私は職業柄、道ですれ違う方、同じ方向に向かって前方を歩いている方の姿勢や歩き方についつい目がいってしまいます。特に気になってしまうのが、杖を使われている方です。 おおよそですが、杖を使っている方の3分の1くらいは杖の長さ、あるいは握り方が間違っているように思います。
杖の長さが長すぎると体重を十分に支えることができません。そのような状態で、杖を使って無理にカラダを支えようとすると手首を痛めます。逆に杖の長さが短すぎると体重を支えることはできますが、歩く姿勢が悪くなってしまいます。
ここで、杖の正しい合わせ方をご紹介します。
まずこちらをご覧ください
●杖の正しい合わせ方 杖の正しい選び方
一般的な杖の説明書には『身長÷2+3㎝』と記載されていることが多いです。 私たち理学療法士が学校で習う杖の合わせ方は3種類あります。
①足の小指の外側15㎝のところに杖を突いたとき、 肘関節が約30度の角度になる長さ
②床面から足のつけ根(大転子)までの長さ
③腕を垂直に降ろした時の手首(とう骨茎状突起)高さ
※①②③ともに履物を履いて立った状態で合わせて下さい。
身長を用いた合わせ方や、図1の②の方法で合わせると間違った杖の長さになりやすいです。その理由は身長を用いた合わせ方と②の大転子であわせる方法は手の長さや、腰の曲がり具合などが反映されにくいためです。一方、①、③で合わせると適切な杖の長さになりやすいです。特に③で合わせると杖を突いたときに自然と肘の角度が適切な30度になります。なぜ30度が良いかといいますと、上腕三頭筋という、主に肘を伸ばすために使われる筋肉が働きやすい角度だからです。
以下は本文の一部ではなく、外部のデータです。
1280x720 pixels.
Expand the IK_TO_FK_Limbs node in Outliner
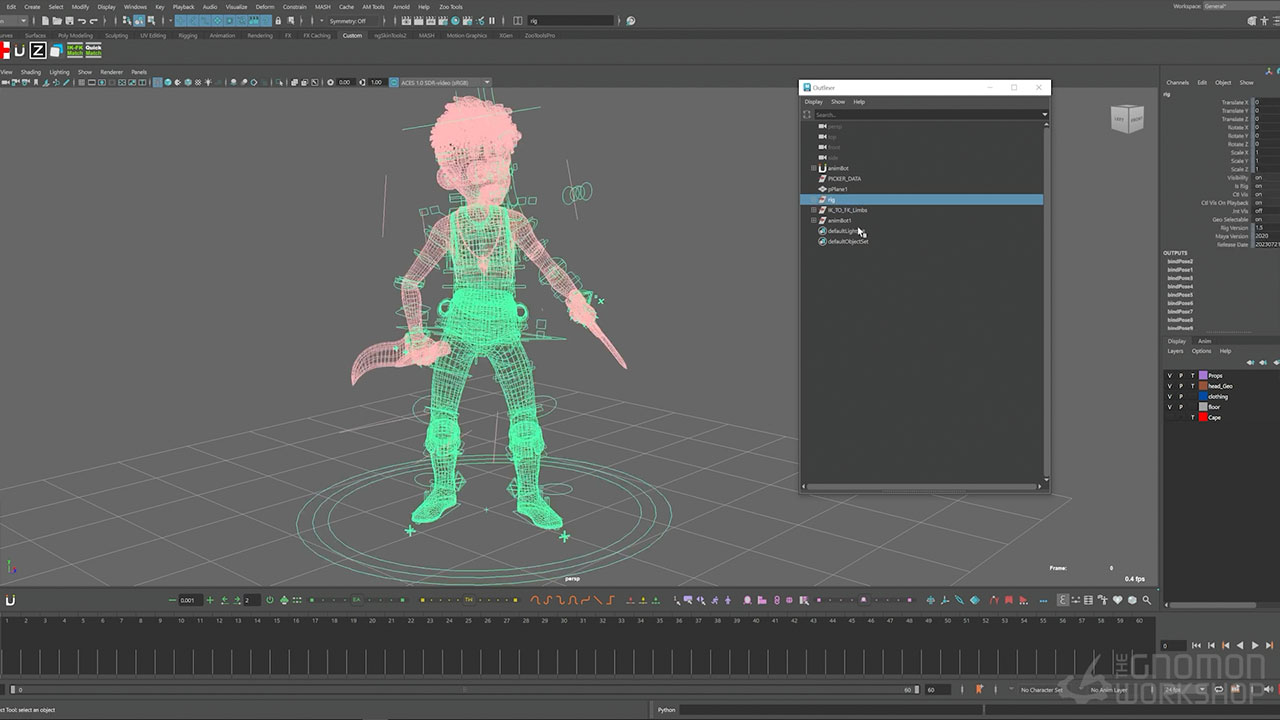pyautogui.click(x=813, y=210)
そのため、自然と体重を支えやすくなります。
次に杖の握り方を写真で示します。
●杖の正しい握り方 ※杖は痛い、または弱っている足と逆の手で持ってください!
①と②は正しく、③の握り方は間違いです。
握り方、肘の角度で支える力がどう違うのか、実験をしました。 下の写真は、体重約50㎏の女性が全力で体重をかけた時の数値です。
・角度○は肘関節30度で設定しました。 ・角度×は肘角度45度で設定しました。
杖を正しく握り、もっとも自然な肘の角度(30度~40度)で杖を突くことで、しっかりと体重をかけることができます。
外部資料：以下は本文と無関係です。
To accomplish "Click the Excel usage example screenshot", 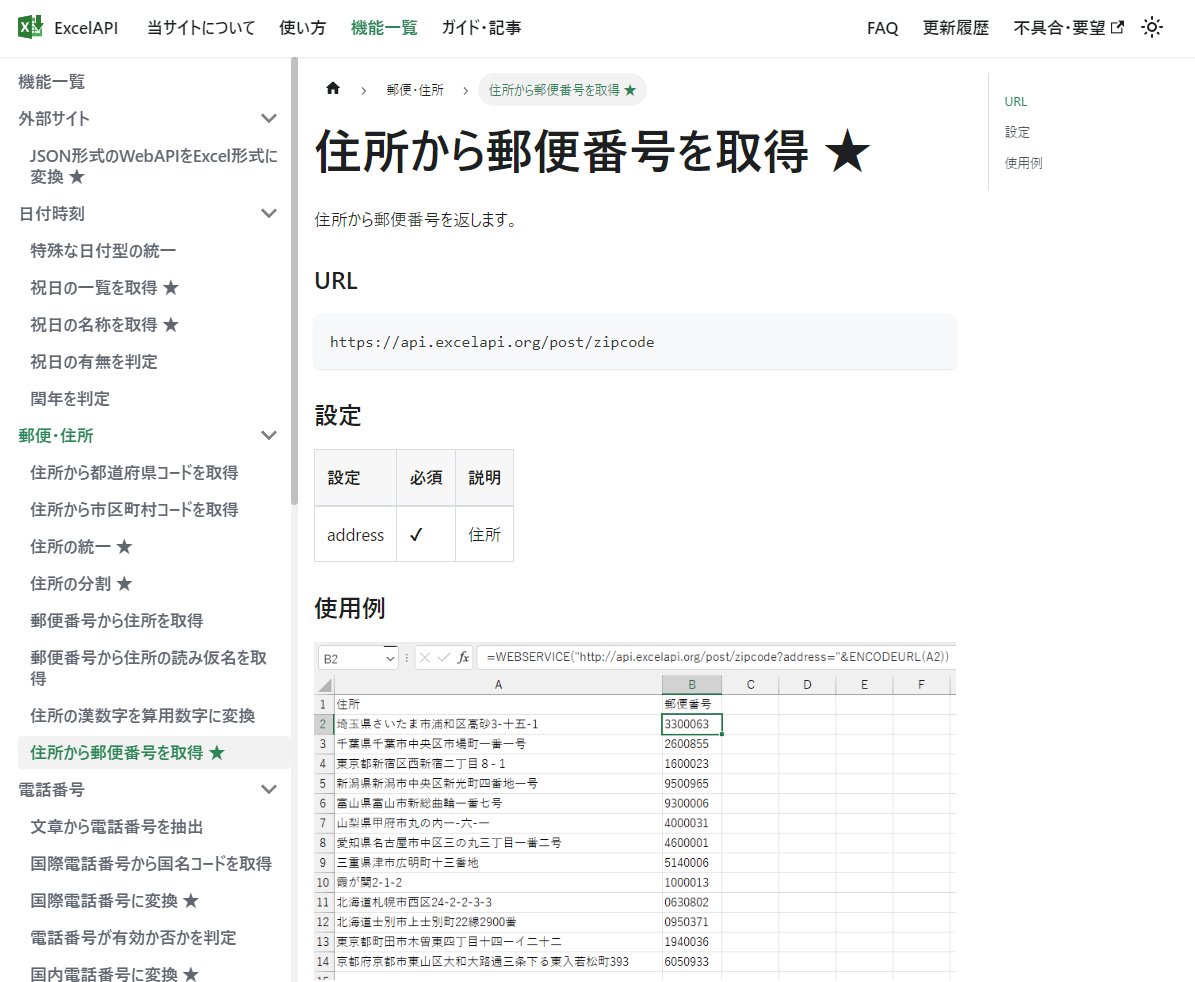I will click(635, 810).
自分のカラダに合った長さの杖を使用し、歩行を安定させ、歩く喜びや、行きたいところへ出かけられる楽しみを感じて下さい。
ご自身の杖の長さを確認してみて下さい。
※医療機関で杖の長さを設定してもらった方は自分で長さを変更するのではなく、必ず処方した専門職の意見をお聞きください。
※最後までお読みいただきありがとうございました。